Response 4: We sincerely appreciate your insightful question. In this study, we established a chronic vascular dementia (VaD) model that retains not only neurovascular  damage but also broader dysfunctions, including immune response, cellular control, apoptosis, and neuroprotection. By administering molecular hydrogen (H₂) over an extended period, we anticipated that the results would reflect not only the direct effects of H₂ but also overall improvements in the brain environment.

Our long-term H₂ treatment was expected to enhance various aspects of brain function, potentially influencing the regulatory T cells (Tregs) pathway. Specifically, we aimed to assess how the improved brain environment might affect Tregs and to identify which aspects of brain function are modulated by H₂ regulation. Consequently, we observed a recovery of Foxp3 expression to levels comparable to the sham group. However, further studies are necessary to confirm the effects of hydrogen-rich water (HRW) on Tregs. These investigations should be conducted at the in vitro level to specifically elucidate the mechanisms involved.

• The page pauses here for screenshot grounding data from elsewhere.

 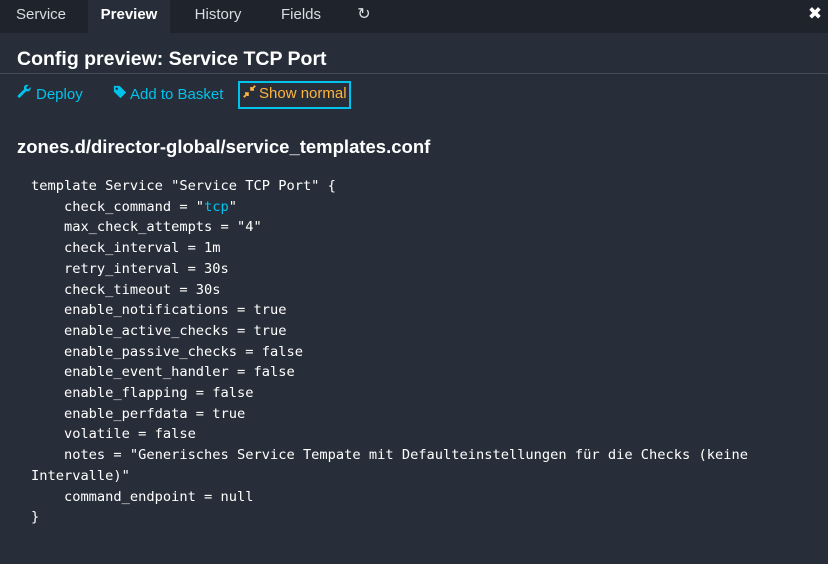 What do you see at coordinates (36, 518) in the screenshot?
I see `code-line: }` at bounding box center [36, 518].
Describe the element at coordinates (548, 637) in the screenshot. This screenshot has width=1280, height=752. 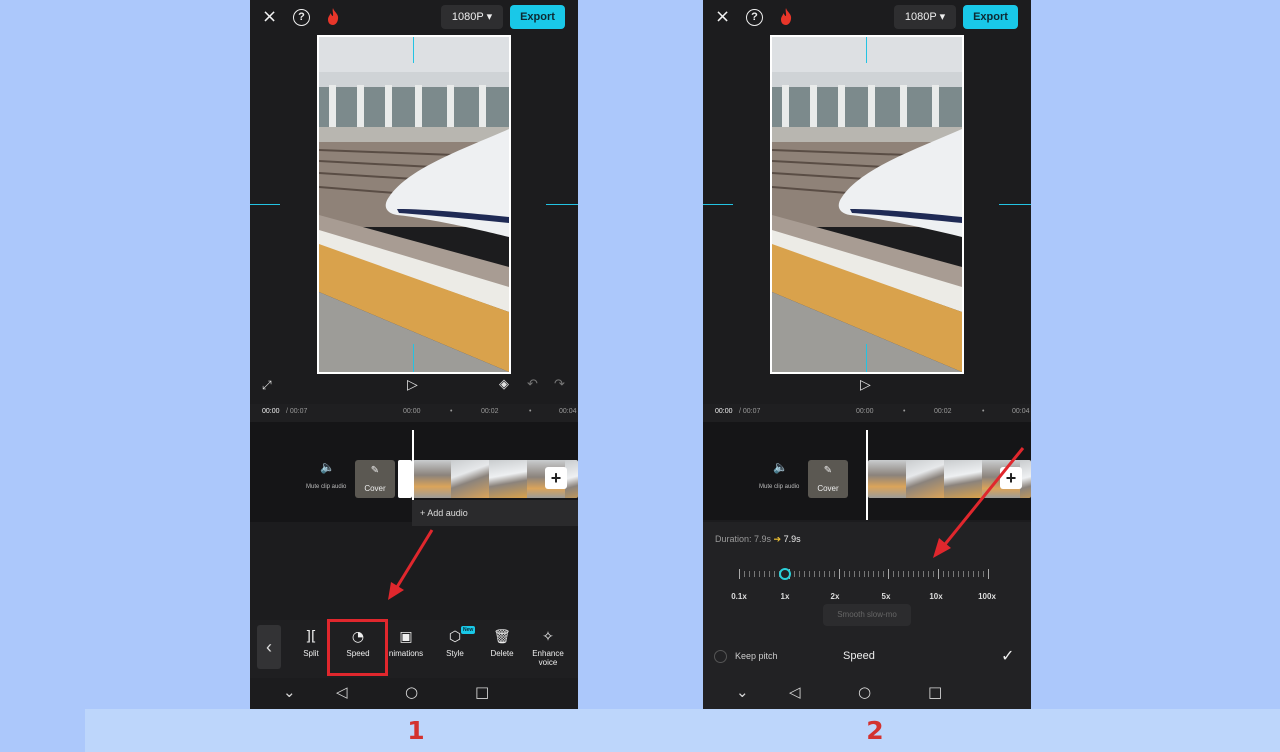
I see `enhance-voice-icon: ✧` at that location.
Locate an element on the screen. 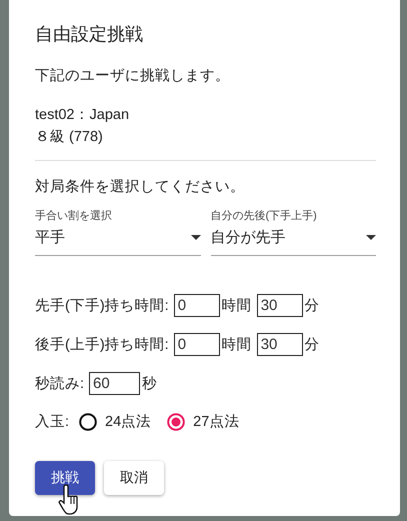 This screenshot has width=407, height=521. field-label: 入玉: is located at coordinates (52, 422).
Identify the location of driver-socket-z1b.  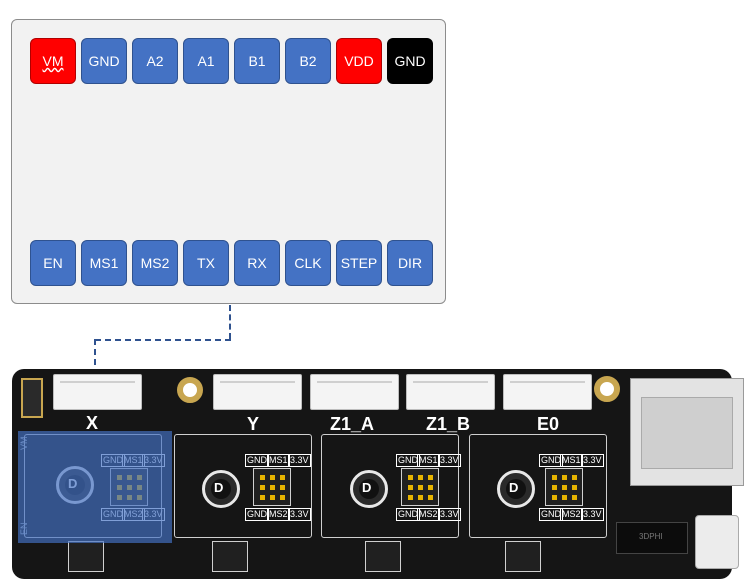
(538, 486).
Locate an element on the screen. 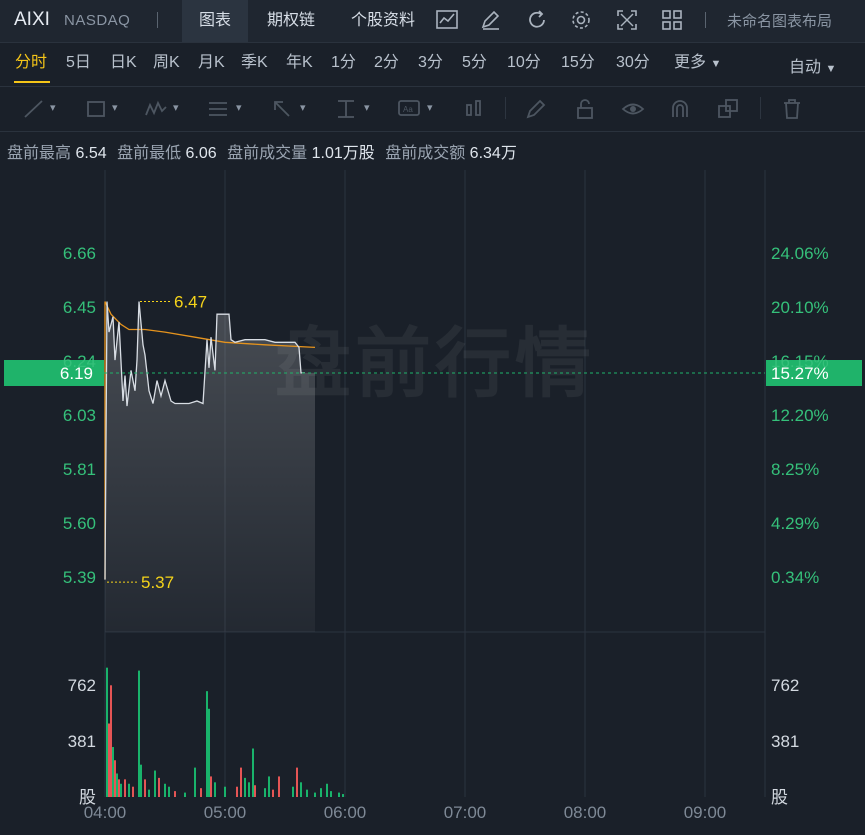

Currently, we are unable to perform cell culture experiments, which limits our ability to thoroughly examine the off-target effects of H₂ and to understand the precise mechanisms by which H₂ regulates the Tregs pathway in the VaD model. Moving forward, we plan to enhance our study by incorporating in vitro data in future study. This will allow us to confirm the off-target effects of H₂ and to clarify how H₂-mediated regulation of the Tregs pathway contributes to the therapeutic effects observed in the H₂-treated VaD model.

By addressing these aspects in future research, we aim to provide a more comprehensive understanding of the multifaceted benefits of H₂ treatment in VaD, thereby reinforcing its potential as a viable antioxidant therapy for improving brain health in this context.

Comment 5: The authors carried out behavioral tests (e.g., OFT, NORT) to assess cognitive and emotional recovery in mice. Are the observations consistent with human VaD patients? 

Response 5: Yes, to improve clarity, we have added a thorough supporting discussion with relevant citations in the discussion section (lines 481-484).

Another model, unilateral common carotid artery (CCA) occlusion, results in only mild cerebral blood flow reduction, producing weak symptoms and limited pathology, and was therefore deemed inappropriate for assessing the efficacy of our treatment ^[27,28]. In contrast, the BCCAS model predominantly induces white matter lesions in the corpus callosum and enhances the inflammatory response ^[29]. Although this model can sometimes lead to only mild cerebral blood flow reduction, we addressed this limitation by using a smaller diameter coil (0.16 mm) instead of the standard 0.18 mm coil. This modification enabled the establishment of a VaD model that exhibited measurable anxiety-impaired behavior and memory deficits, as demonstrated through cognitive behavioral tests (Figure 1F). These findings parallel clinical observations in human VaD patients, who experience a gradual reduction in anxiety during the advanced stages of the disease and exhibit significant dementia-related impairments in learning and memory following a stroke. 

Round 2

Reviewer 1 Report

This research presents significant preliminary results regarding the therapeutic potential of hydrogen-rich water treatment in a mouse model of vascular dementia. The study regarding the treatment's influence on T cell differentiation and subsequent neuroregeneration marks a notable progress in our understanding of molecular hydrogen's contribution to reducing cognitive decline and improving the emotional health linked with this important issue. The authors have updated the manuscript, responding to all the issues noted in the review. I believe the manuscript is suitable for publication in the present form.

 

I have no further comments on the manuscript.